At first, I thought this sounded really cool and hip. I thought, wow, I never heard of this — I must be an old knitting fogey — am I totally out of the online knitting community loop, or what?
But hang on – this means that a knitter who assassinates her target in a timely, responsible fashion gets a two-fold "reward": (1) another pair of unfinished socks to knit, and (2) no finished socks for herself. Surely, I have this wrong, I thought. That makes no sense at all. So, being the former engineer that I am, of course I modeled it on a small scale.
Imagine myself, The Pats and Rock Star in a mini-version of the game. I have The Pats as a target; she has Rock Star; Rock Star has me.
- The Pats knits fast, but I knit faster. Plus I don’t have a kid. So, I will likely assassinate The Pats. She will then ship me one finished sock, and one unfinished sock.
- I will finish the second sock of the pair, and assassinate Rock Star, who will then send me two balls of yarn and some needles, because she hasn’t even cast on yet.
- So then, if I actually wanted a pair of socks out of the deal, I’d have to knit them myself. Hooray! Two socks for the work of five!
This goes totally and utterly against my naive, Midwestern sense of how the world is supposed to go: work hard, be considerate of others, and you will be rewarded. In this case, the knitter who NEVER ACTUALLY STARTS THE SOCKS will triumph, in that she will receive a pair of handknit socks, and all she has to do then is ship off some yarn and needles as a bizarre sort of "thank-you".
Feel free to consider me jaded and selfish, but no thanks.
I shudder to think of finishing pair after pair of socks, sending them off time and again, only to receive yet ANOTHER unfinished pair in the mail. (Oh, and BTW, everyone is supposed to use the same pattern, so there’s not even any variety or surprise to break things up – except in yarn choice, I suppose.)
I’d go bananas. I’m pretty sure I’d quit after 2 or 3 pairs, at the very least. When yet another unfinished pair arrived, I’d passive-aggressively hide them under something in my studio. But then I’d feel totally guilty while knitting on anything else, until I would finally dig out the damned socks and finish them. It would be a curse. I’d pray for "death".
The part I can’t believe is that this year is apparently the second year the game has been played. I guess I just don’t get it. I guess maybe I am an un-hip, old-knitting-fogey.
However, that’s not to say the idea is not without its possibilities. If I can get together a group of knitters who will fall for it, I could get all my UFOs done without lifting a finger…
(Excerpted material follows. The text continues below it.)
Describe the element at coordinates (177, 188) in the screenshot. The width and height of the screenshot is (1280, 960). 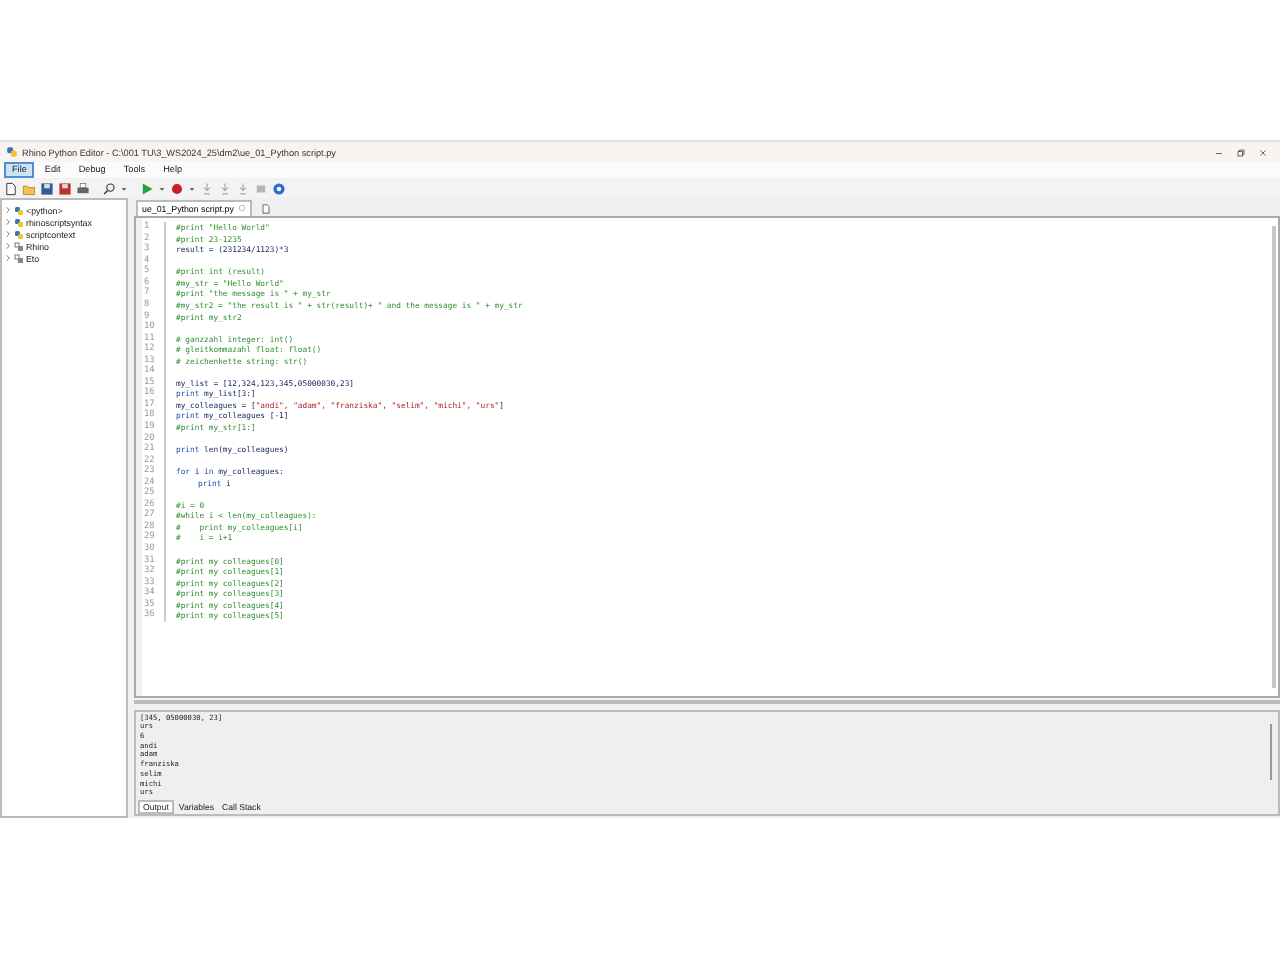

Maybe Sock Wars is fabulous fun for knitters who are bored, and have no idea what to do next. This is definitely not one of my knitting issues. Take a look at these:
Exhibit A) the Hall of Shame: my pile of UFO’s. Each and every one of those bags is a knitting project that was started with high hopes and big plans. Some of them are class or pattern samples, and can be considered "work" knitting, while others are purely for my own knitting pleasure. (The Nutcracker sweater is in the silvery bag in the back left corner.) Somewhere under there where you can’t even see it is a duct-tape reinforced box, complete with duct-tape handles, which is full of Manos that was going to be a modular vest. (And yes, there are at least
3 pairs 4 pairs of socks in there that I can think of right off the bat. None of them are for Sock Wars, though.)
About a month and a half ago, I started a concerted effort to clear out the failures from this pile by the end of the year. My motto was "fish or cut bait": I would rip out what I was never going to finish, and resolve issues on things that were stalled. Believe it or not, I actually did a fair amount of that, but the pile is still pretty humungous. The table is 30" x 40" and it’s heaped about an average of a foot deep. That’s 14,400 cubic inches of UFO’s.
Exhibit B) the Stash: my hutch full of yarn, topped off with more yarn, that for the most part hasn’t even been THOUGHT about, let alone knitted. (The pink MOHAIR at the top right corner was from the gang for last year’s birthday. Thanks, guys!)
Exhibit C) the Fixers: the pile of stuff that needs some kind of repair or alteration –
– and that’s not even thinking about the Hotlist, which is my pile of photocopies & printouts of projects for which I have ideas and/or yarn, but haven’t started.
Excuse me, but my sense of guilt tells me that I probably ought to go knit on something. But not a pair of socks for someone I don’t know. Besides, my DH would assassinate me first.